No rest for weary in PGA Tour playoffs

Tiger Woods did not qualify for the FedEx Cup playoffs for the third time, Jason Dufner will miss the postseason because of injury, and others might skip one of the three events heading to the Tour Championship at East Lake in Atlanta.

There is no break in the playoffs this year in order to give players heading to the Ryder Cup next month a week off following the Tour Championship before they head to Gleneagles in Scotland.

“I think guys will skip, for sure,” said Brandt Snedeker, who captured the FedEx Cup two years ago by winning in Atlanta after finishing second in the Barclays, which again kicks off the playoffs this week at Ridgewood Country Club (pictured) in Paramus, N.J.

“Everyone is going to take a hard look at the schedule. It will be interesting to see what guys do. I (took) a little more time off in the middle of the year. We (took breaks) last year, and it worked well. Just take a couple of three-week breaks.”

Woods, Phil Mickelson and other players passed on some playoff events in the past because of the demand the long season puts on the players, but this year the schedule figures to prompt more absences.

Rory McIlroy leads the FedEx Cup standings and the Race to Dubai, and he and the rest of the European Tour players have to make sure they have something left for those playoffs, which run through the World Tour Championship-Dubai in November.

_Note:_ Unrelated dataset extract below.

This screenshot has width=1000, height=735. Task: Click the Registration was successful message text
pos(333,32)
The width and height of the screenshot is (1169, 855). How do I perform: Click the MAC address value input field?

“The key for me … is to have something in the tank,” said Graeme McDowell of Northern Ireland, who will play in the Barclays but is taking the next event off because his wife is due to give birth to their first child. He is bidding to reach the Tour Championship for the first time in his career.

“That’s my goal, to be ready for that stretch (toward the end of the year).”

Adam Scott of Australia, defending champion in the Barclays, went to a reduced schedule a few years ago in an attempt to peak for the majors, and it paid off when he became the first Aussie to win the Masters last year.

Even though he points for the Grand Slam events, he also is taking the playoffs seriously.

“There’s no point in getting to July and feeling you don’t want to play golf, because the biggest golf is yet to be played in the two months after that,” said Scott, who doesn’t have to be concerned about a team event because the Presidents Cup was played last year.

“You’ve got to be champing at the bit after the PGA. Those are four big weeks, and they’re really important. That’s why I don’t come jumping out of the gate (at the beginning of the year).”

Scott knows about playing four big tournaments in as many weeks. When asked the last time he did it, he responded: “November.”

When he returned Down Under late last year as the Masters champion and even more of a national hero, there was pressure to play in all the big events in Australia, and play he did.

Scott won the Australian Masters and the Australian PGA, teamed with Jason Day to win the World Cup of Golf for the Aussies while finishing second in the individual standings, and lost to a birdie by McIlroy on the final hole of the Australian Open.

That is the kind of golf that would give anybody the FedEx Cup title, and Jimmy Walker played a little like that all season.

A 35-year-old journeyman became a star under the tutelage of instructor Butch Harmon, earning three wins during the 2013-14 season among his eight top-10 finishes.

Walker led the FedEx Cup standings for all but one week before McIlroy reeled off victories in the Open Championship, the WGC-Bridgestone Invitational and the PGA Championship.

Having played 23 times this season on the PGA Tour, Walker is concerned about being fresh for the playoffs.

“It’s cool, you definitely want to be there at the end of it,” said Walker, who is a virtual lock to play in the Tour Championship for the first time. “It’s going to be fast and furious here at the end.

“I always feel like I kind of hit a wall in the summer, so I tried to take some time off and rest and relax here as of late and let the body recoup.”

Snedeker is around to remind everyone what can be done with limited rest.

Two years ago, he played eight consecutive weeks from the British Open through the BMW Championship. After the usual one-week break in the playoffs that is missing this year, he claimed the FedEx Cup by winning the Tour Championship and then played in the Ryder Cup.

He is planning for much the same this year.

“I’m playing the rest of the year, if that’s what you mean,” he said when asked by reporters. “It will be a long stretch. It will be nine in a row at the end of the year.”

Snedeker hasn’t played as well this season, and he starts the playoffs 56th in the FedEx Cup standings.

However, he knows better than most how things can change quickly in the postseason.